From the line that contains "Open the Atlas menu" to the last line of the data below, transcribe every line exactly. Do not include the pictures.

[Source information]:
# # # # #
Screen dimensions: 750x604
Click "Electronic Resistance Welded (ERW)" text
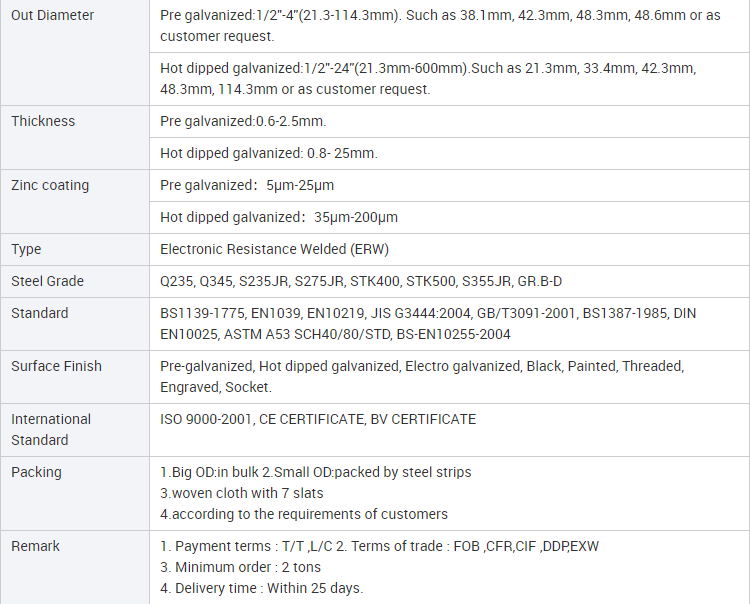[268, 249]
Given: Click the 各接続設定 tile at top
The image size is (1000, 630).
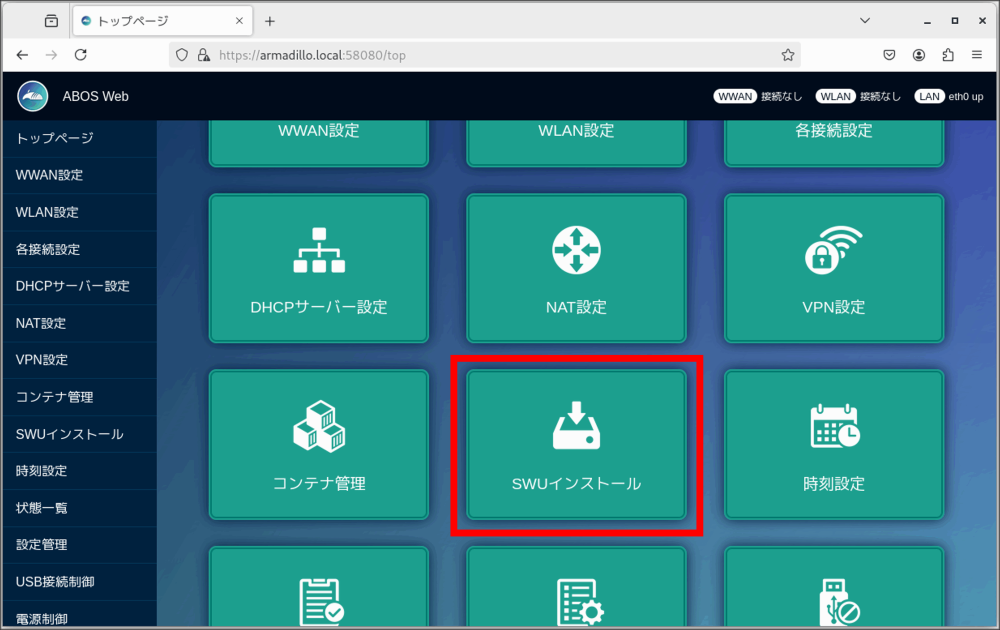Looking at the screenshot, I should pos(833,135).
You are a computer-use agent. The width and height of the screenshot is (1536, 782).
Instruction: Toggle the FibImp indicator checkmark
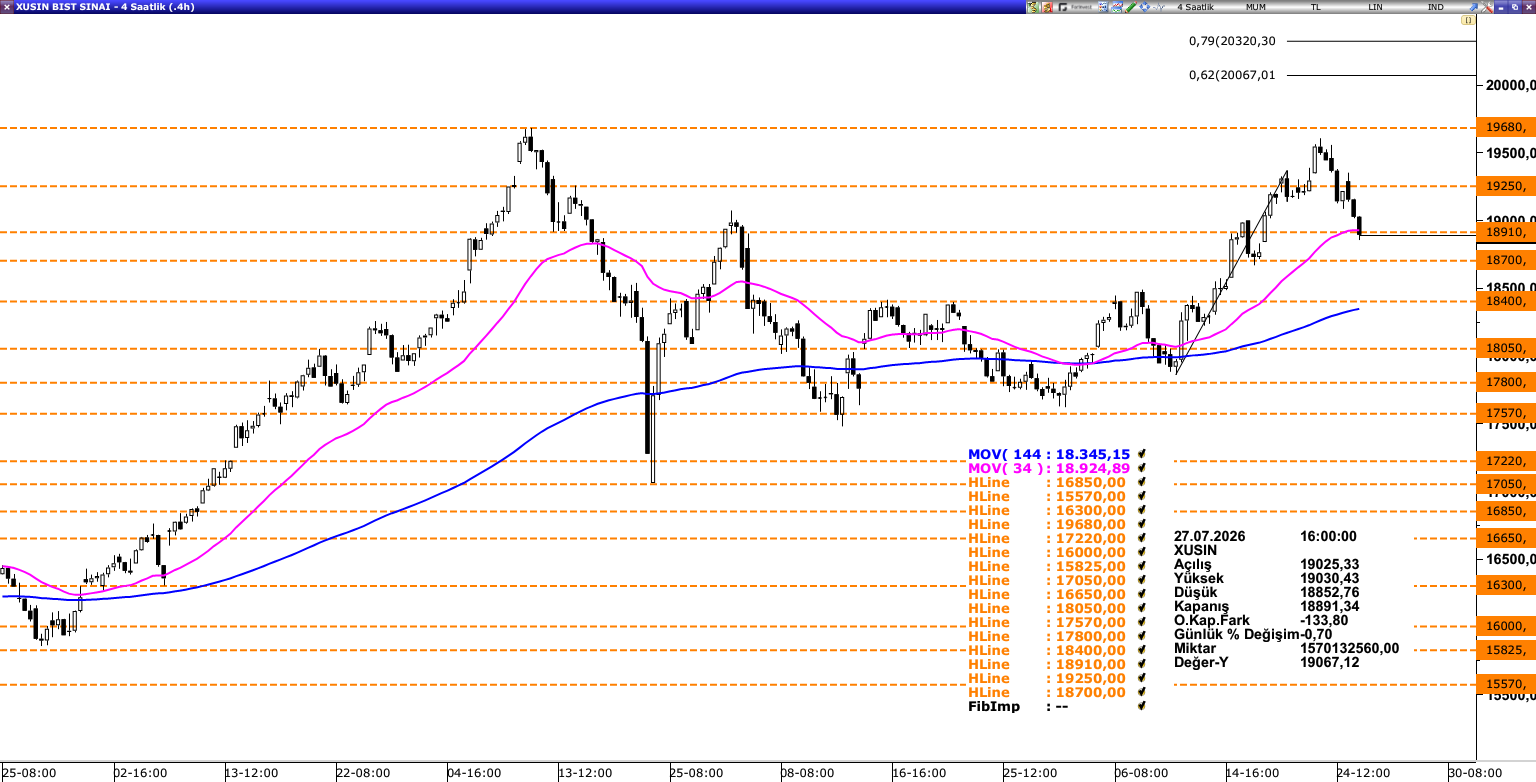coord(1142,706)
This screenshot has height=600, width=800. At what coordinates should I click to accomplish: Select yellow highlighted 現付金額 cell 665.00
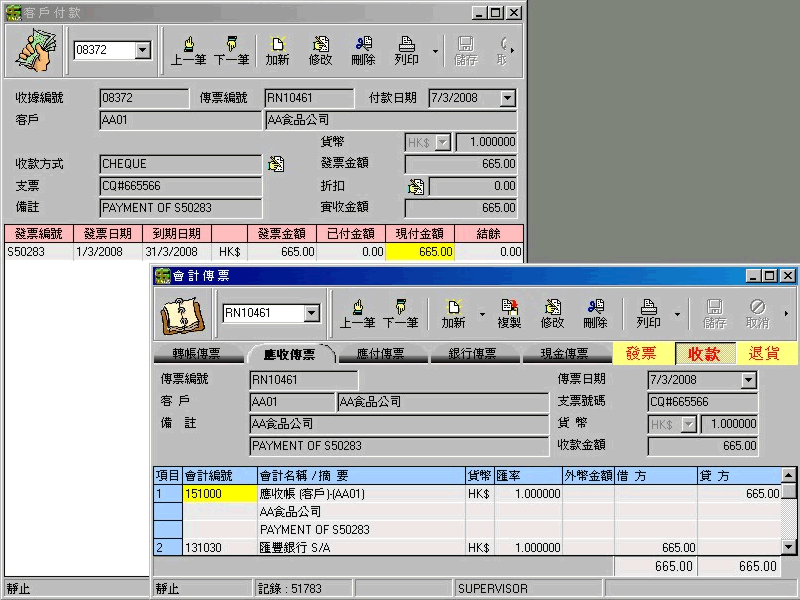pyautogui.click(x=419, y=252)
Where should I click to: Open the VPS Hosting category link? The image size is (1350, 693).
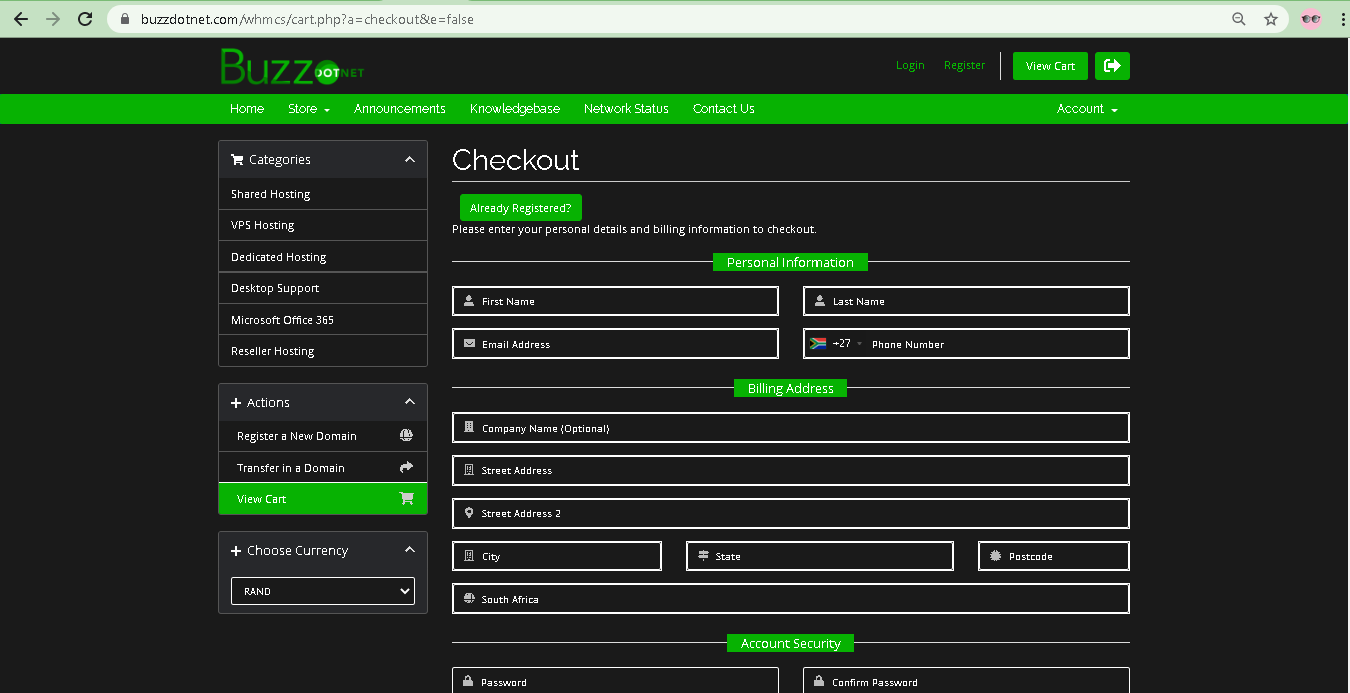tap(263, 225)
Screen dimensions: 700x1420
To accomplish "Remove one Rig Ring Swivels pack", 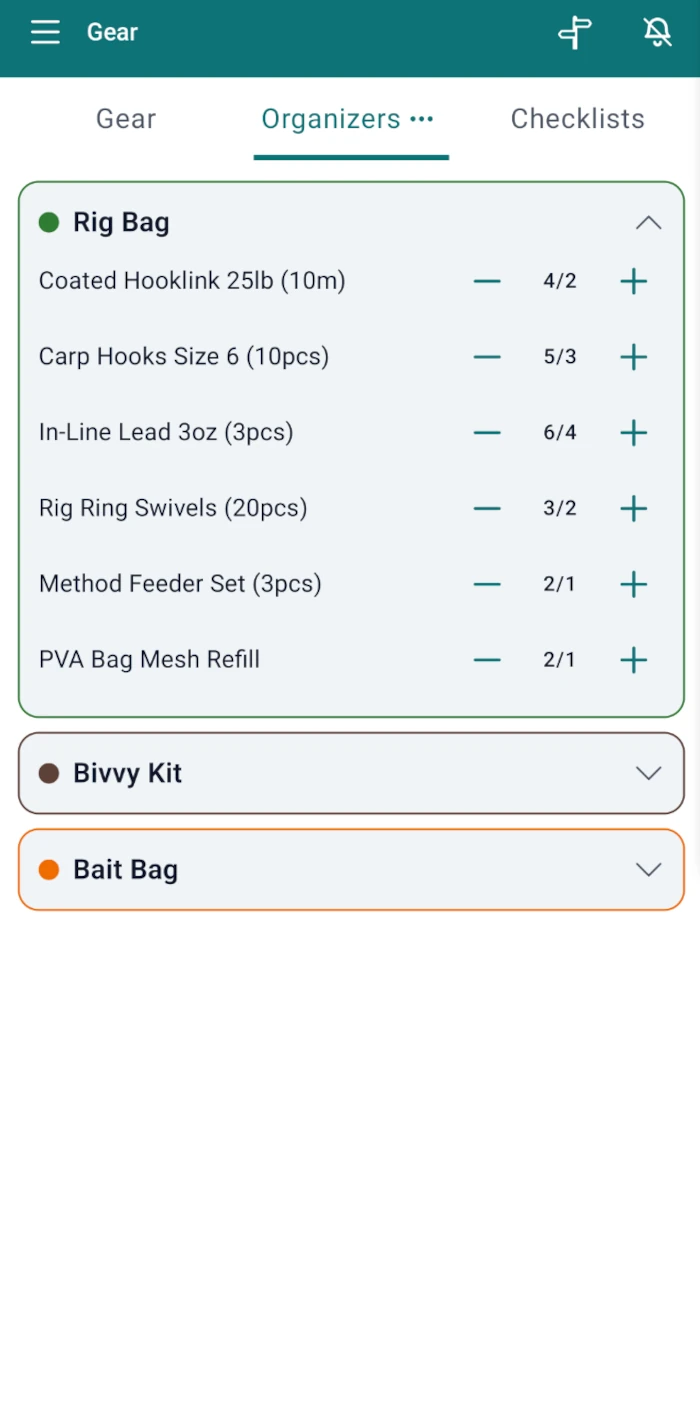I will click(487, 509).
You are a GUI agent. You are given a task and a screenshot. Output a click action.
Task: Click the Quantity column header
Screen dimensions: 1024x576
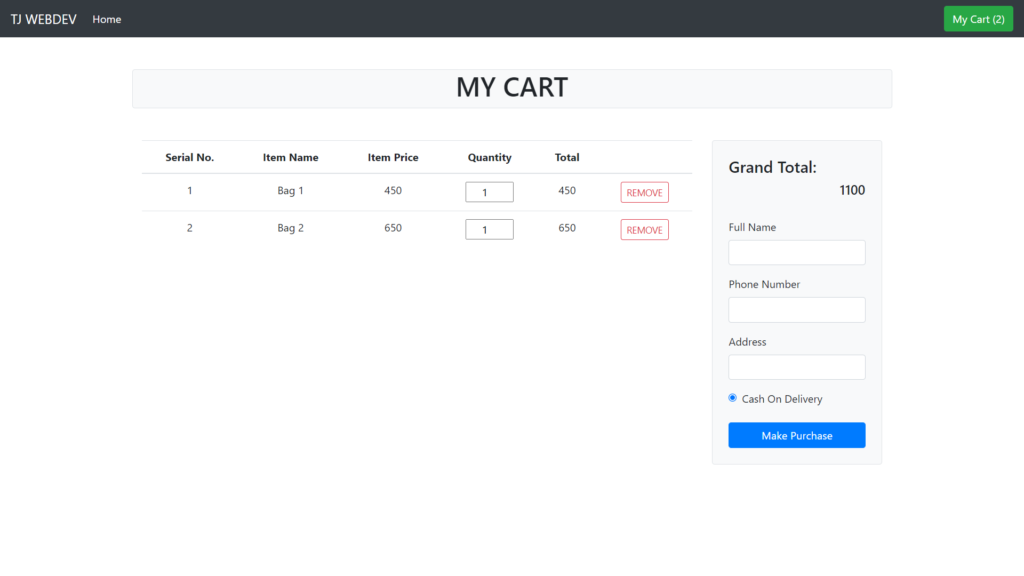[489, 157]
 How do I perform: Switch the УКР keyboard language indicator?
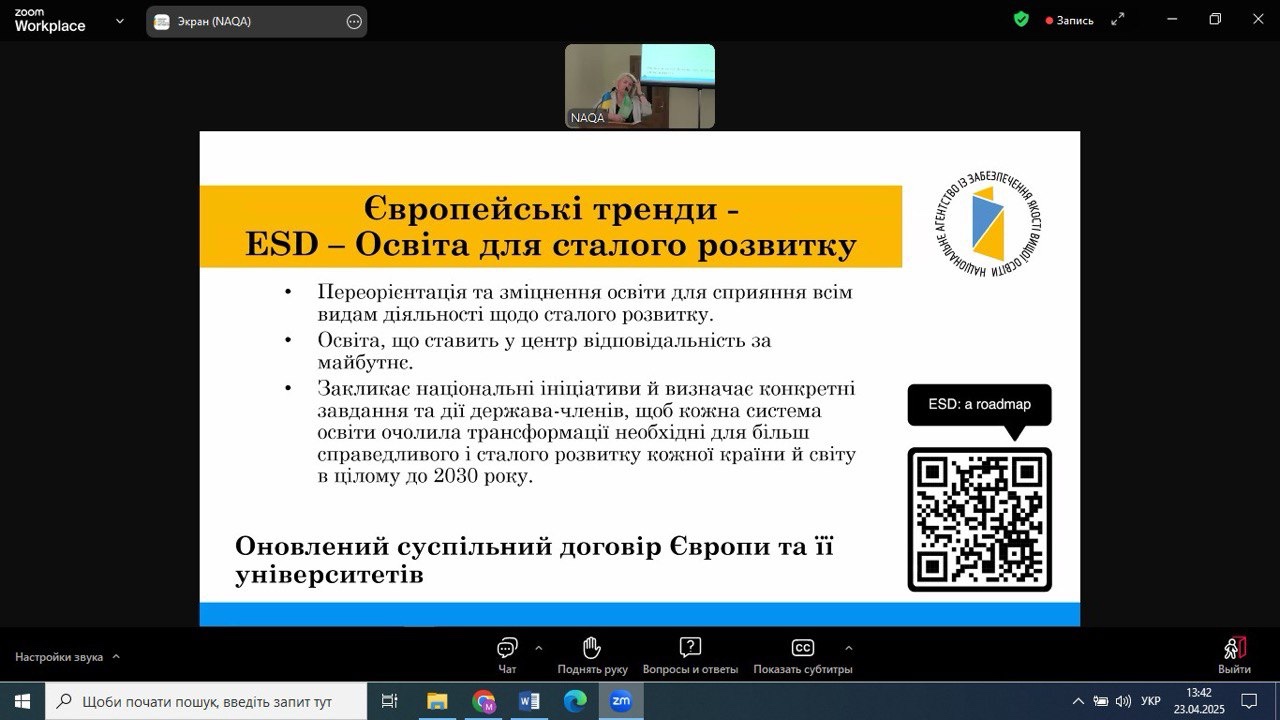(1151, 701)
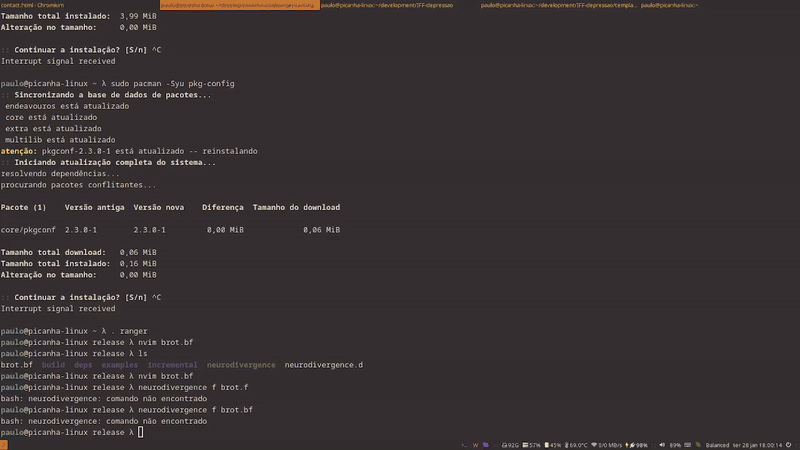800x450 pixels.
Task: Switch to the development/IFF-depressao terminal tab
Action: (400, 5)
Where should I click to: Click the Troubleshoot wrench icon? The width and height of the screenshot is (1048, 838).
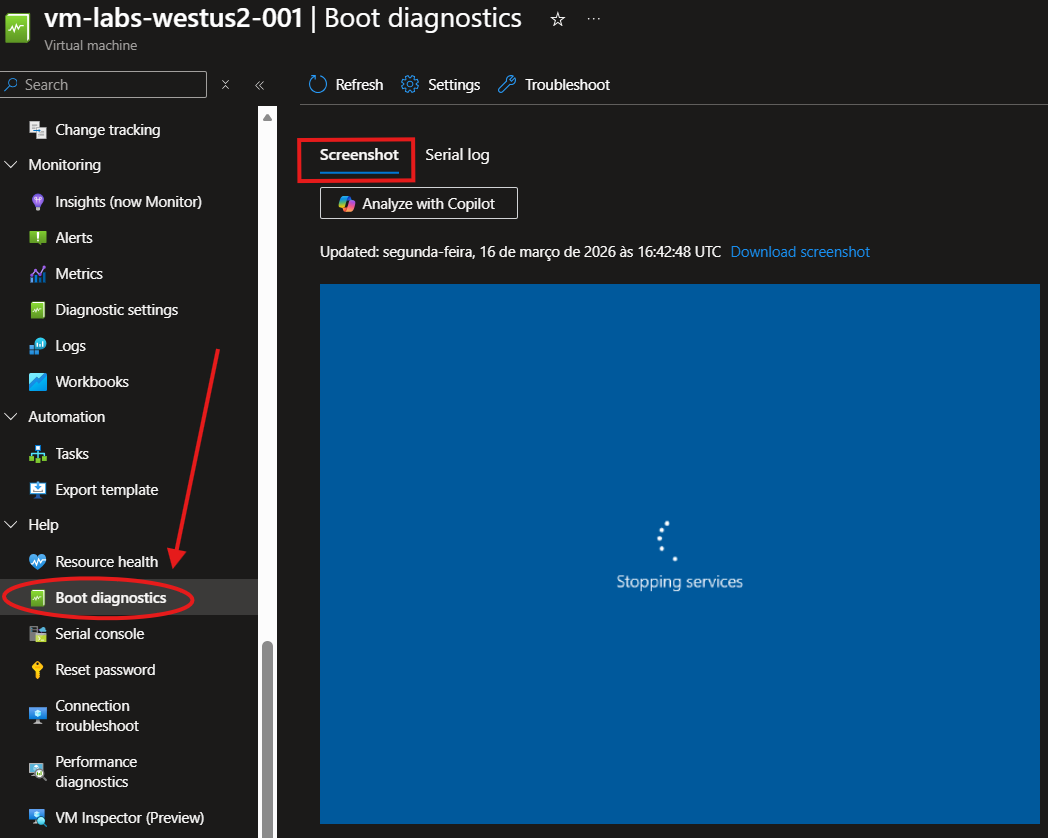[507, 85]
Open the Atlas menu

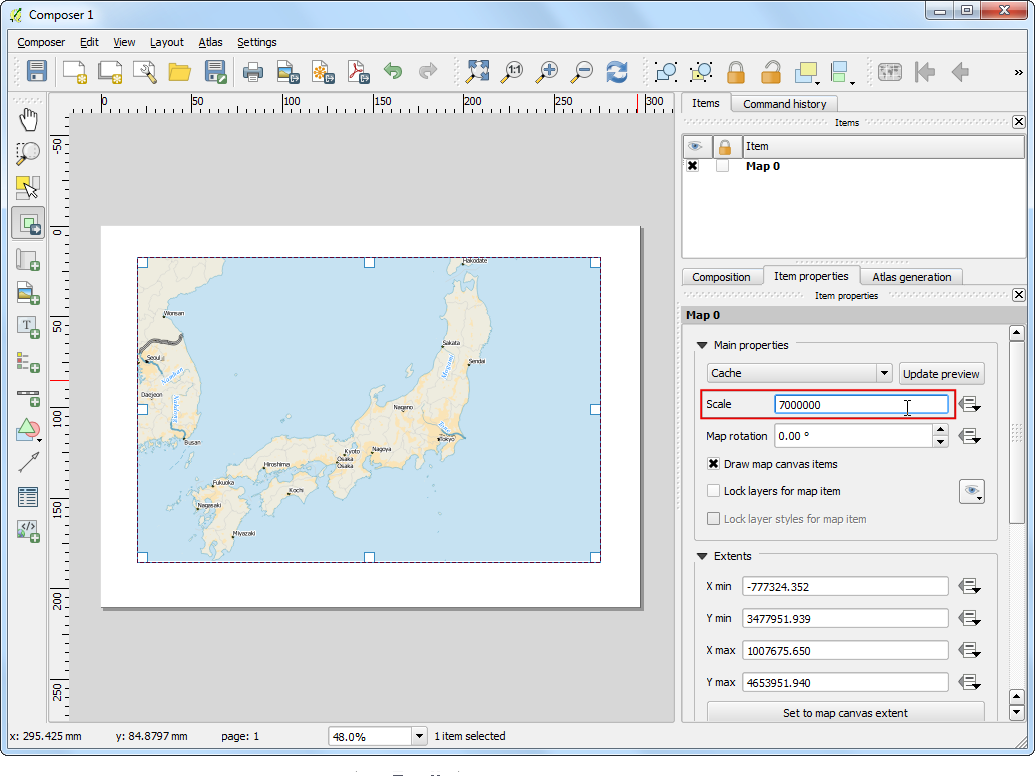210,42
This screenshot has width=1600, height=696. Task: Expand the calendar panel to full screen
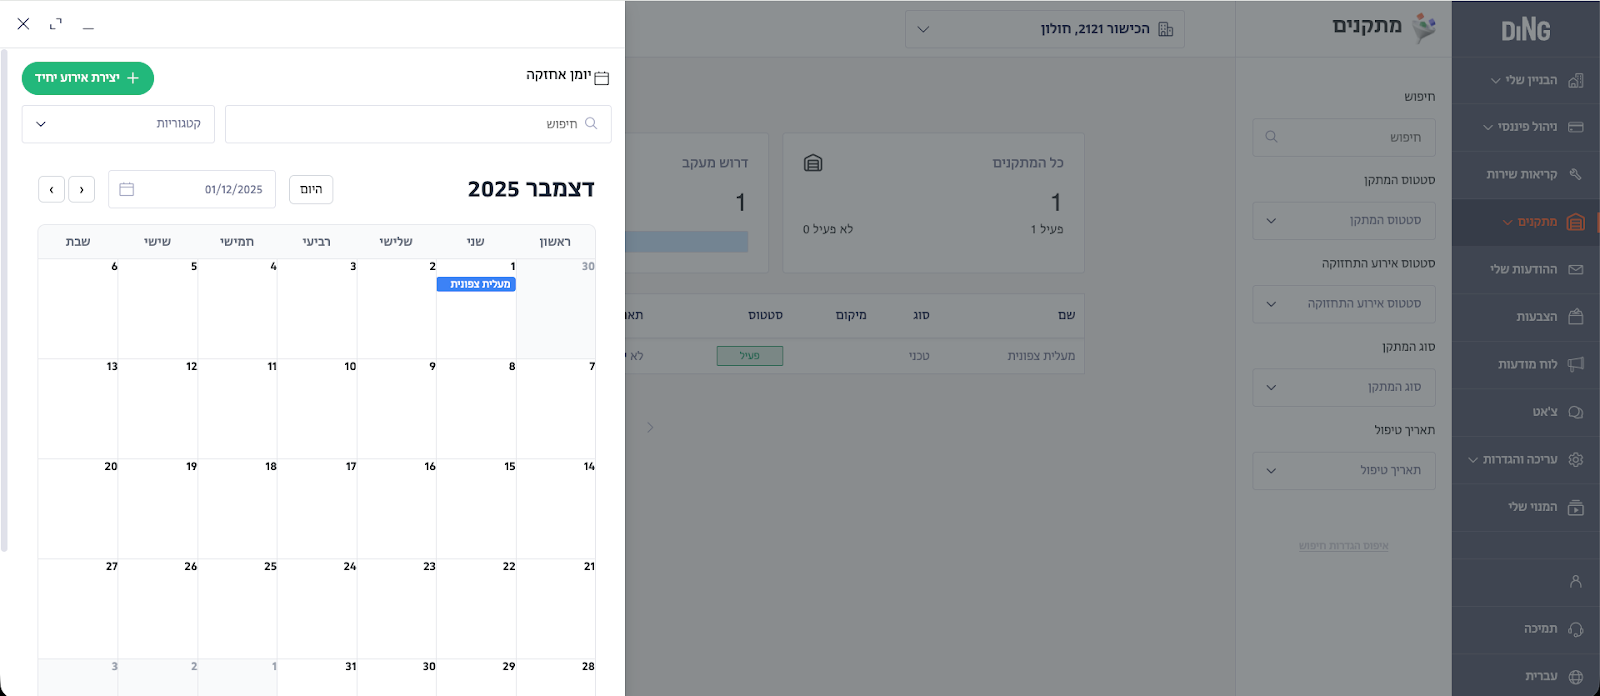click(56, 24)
# # # # #
[Answer section]:
Open the Atlas menu

210,42
This screenshot has width=1600, height=696. Task: Expand the calendar panel to full screen
click(56, 24)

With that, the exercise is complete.